Tears take place of speech. At his age, he wants to express more but his brain hasn’t developed enough yet for speech, so it’s quite frustrating for the kid.

Josh is someone I’ve played a bit of WoW with, so it was cool to finally meet another person behind the pixels. He and Simon played WoW together as well, but they became friends through work before that.

Saturday I met Brent and Jessie. Brent’s the kind, comedic guy, and Jessie is another kind person–actually everyone from Kansas was really nice. Jessie had just met me but she helped me with hair, makeup, and photography for the wedding, so kudos to her!

During a trip to Walmart to get food and drink, I got to observe men revert to boys while in public. I caught Brent, Josh, and Simon throwing dog toys at each other, to the dismay of an employee. Thankfully they picked up after themselves, only to be childish in another department. I returned to Meagan and Jessie, and much more peaceful shopping.

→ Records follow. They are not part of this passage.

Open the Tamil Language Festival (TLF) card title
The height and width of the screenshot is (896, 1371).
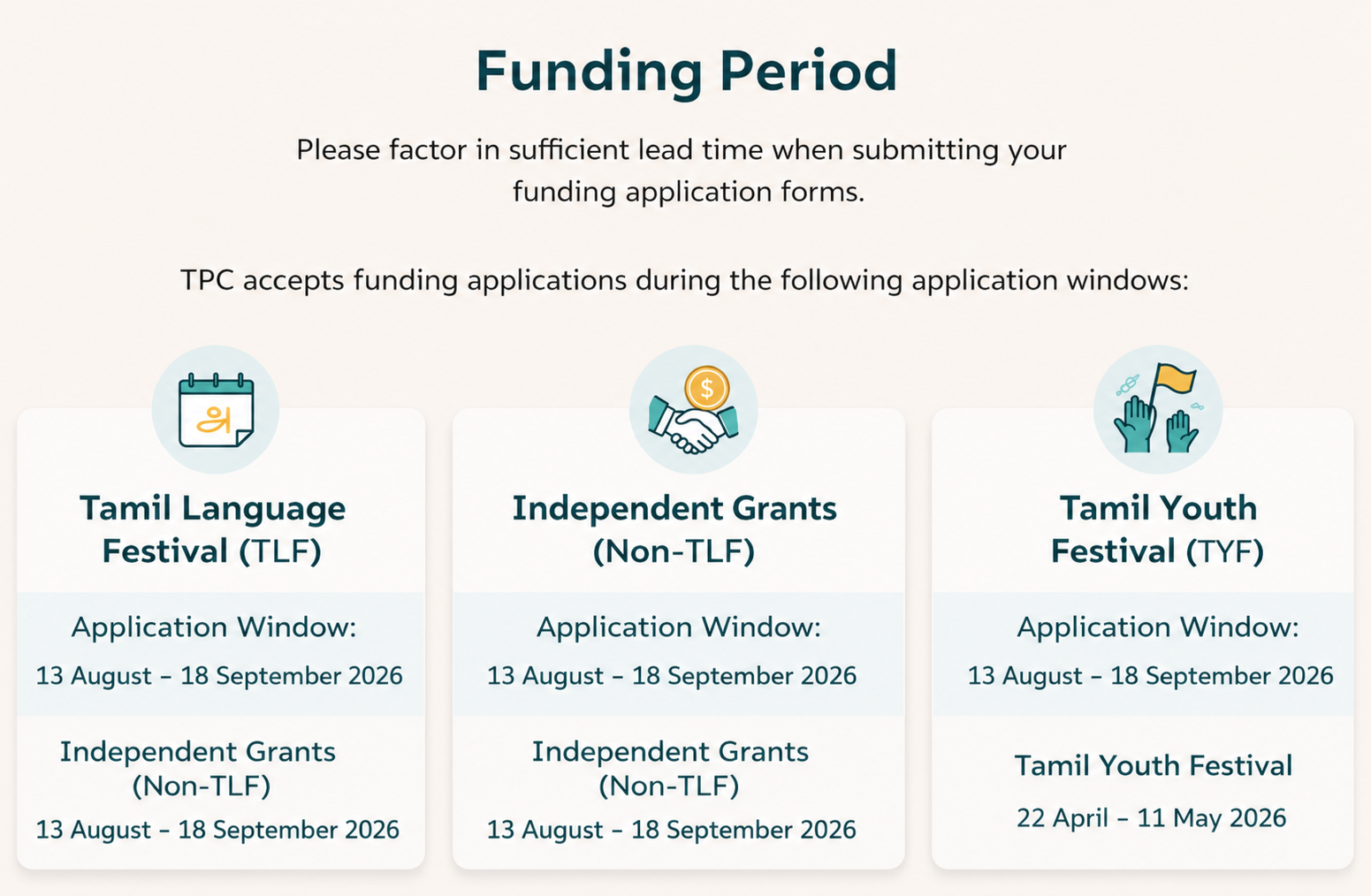pos(212,528)
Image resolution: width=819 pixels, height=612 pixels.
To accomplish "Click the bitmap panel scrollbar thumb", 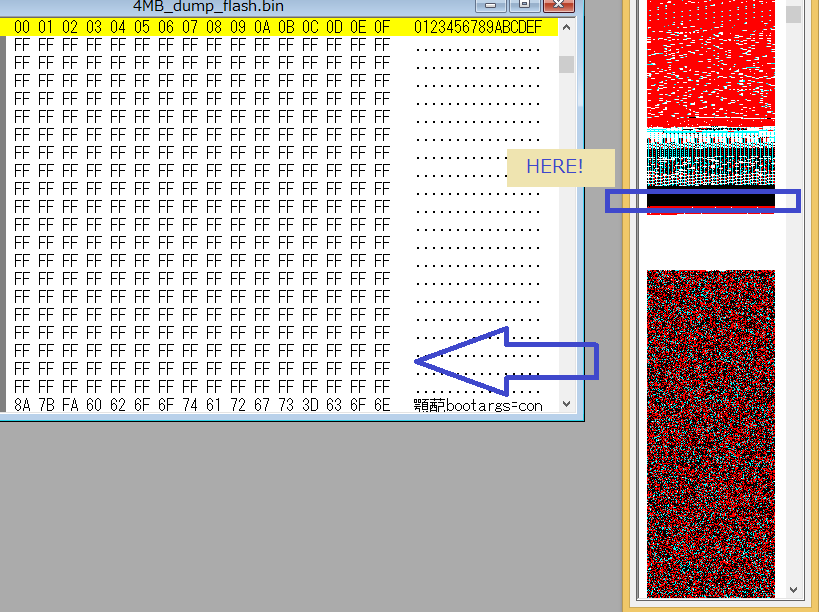I will point(793,15).
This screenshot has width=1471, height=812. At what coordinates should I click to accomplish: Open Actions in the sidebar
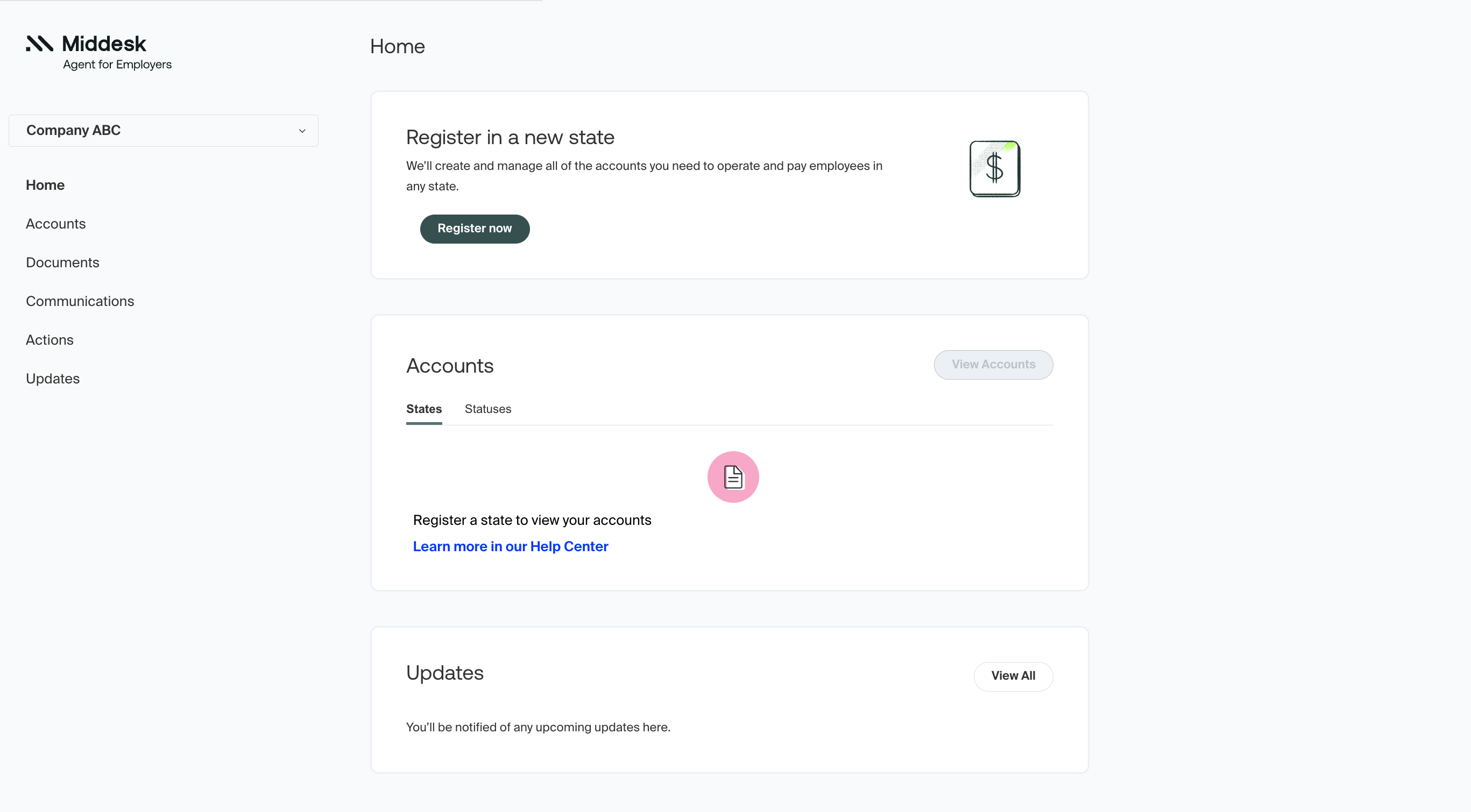[49, 340]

Later that same day, I got to meet yet another WoW friend named Hunter. He’s Tammy’s 13-year-old grandson, and his eyes lit up when I told him who I was in WoW. We all enjoyed a treat of grilled–yes grilled–pizza and lots of alcohol. Grilling pizza is actually delicious. It gives the crust a crisp, brick oven baked flavor. On top of that, I tried a sip of several different alcoholic drinks before settling on raspberry vodka in pink lemonade. Yum!

To end the evening, I joined in the fun of playing Call of Duty online after watching Brent, Simon, and Josh have some fun. They gave me a crash course in the controls as a match loaded, but my brain defaulted to Halo and xbox controls, despite the PS3 controller in my hand.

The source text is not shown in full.